## INSTRUCTIONS FOR THE TASK
Every line from the first record below down to the line that includes "The height and width of the screenshot is (532, 778)." must be reproduced exactly; the pictures are not.
(DATA RECORDS begins)
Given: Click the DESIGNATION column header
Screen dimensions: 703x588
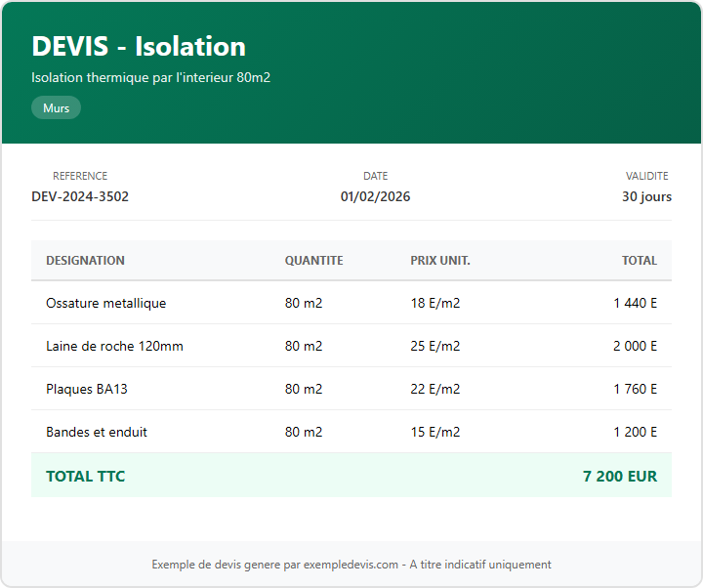Looking at the screenshot, I should [x=85, y=261].
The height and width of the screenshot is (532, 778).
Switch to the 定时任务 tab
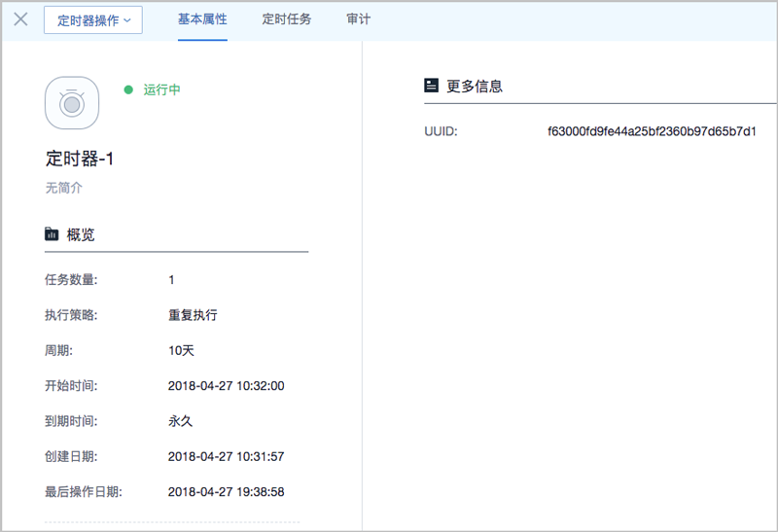(287, 19)
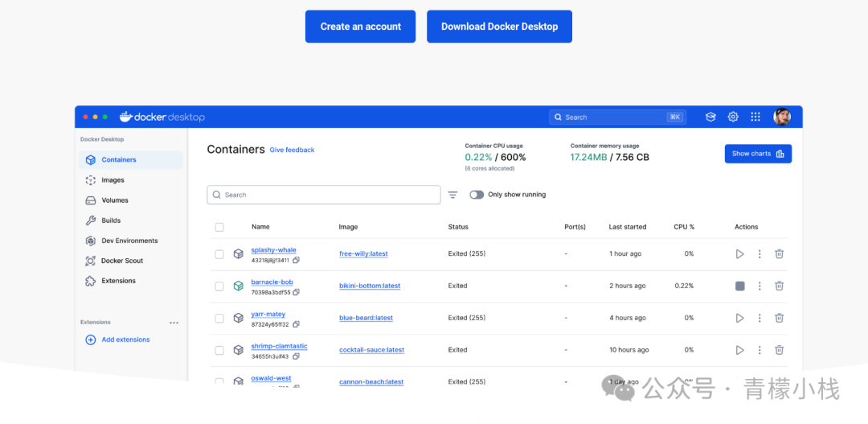Viewport: 868px width, 424px height.
Task: Toggle Only show running switch
Action: click(477, 195)
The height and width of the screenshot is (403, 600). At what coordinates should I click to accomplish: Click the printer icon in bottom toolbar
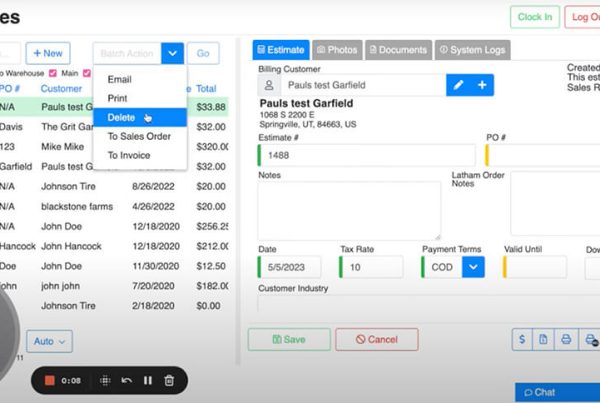click(566, 340)
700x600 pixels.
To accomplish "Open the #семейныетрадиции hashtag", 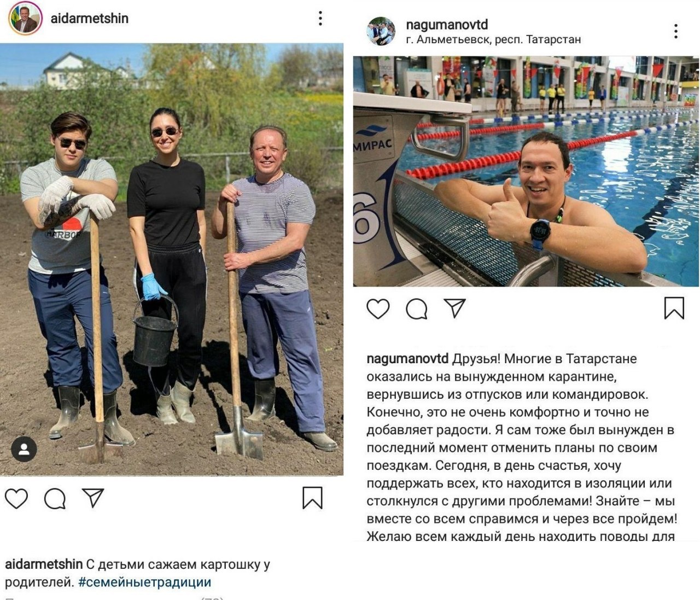I will (x=145, y=582).
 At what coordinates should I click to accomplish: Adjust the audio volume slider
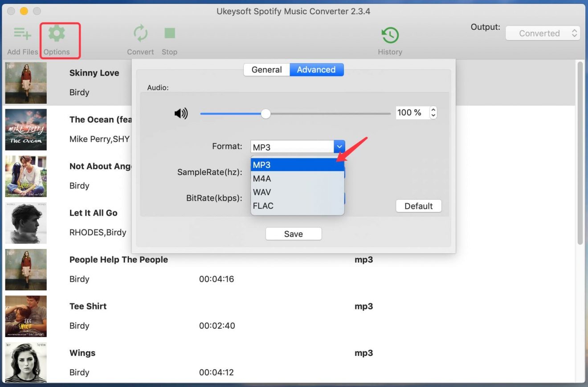(266, 114)
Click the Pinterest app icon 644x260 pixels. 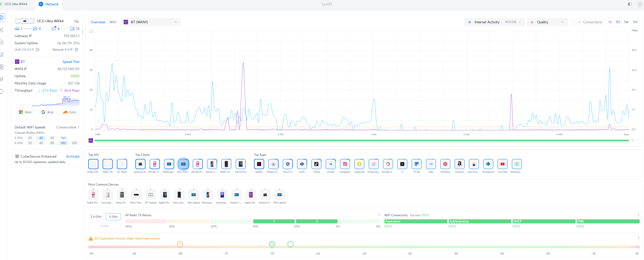(x=445, y=164)
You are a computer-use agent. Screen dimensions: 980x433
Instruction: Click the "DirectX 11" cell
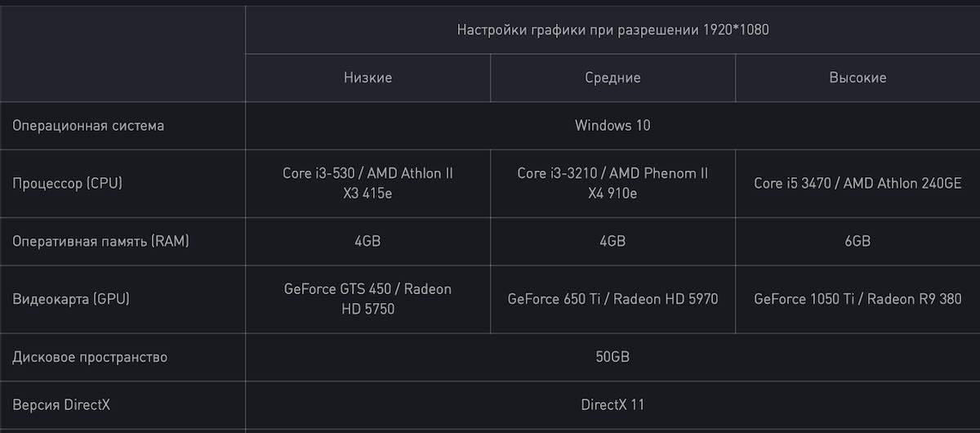pos(613,404)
(DATA RECORDS ends)
## EXERCISE ANSWER
Given: Click the DESIGNATION column header
Screen dimensions: 703x588
Looking at the screenshot, I should [x=85, y=261].
The height and width of the screenshot is (532, 778).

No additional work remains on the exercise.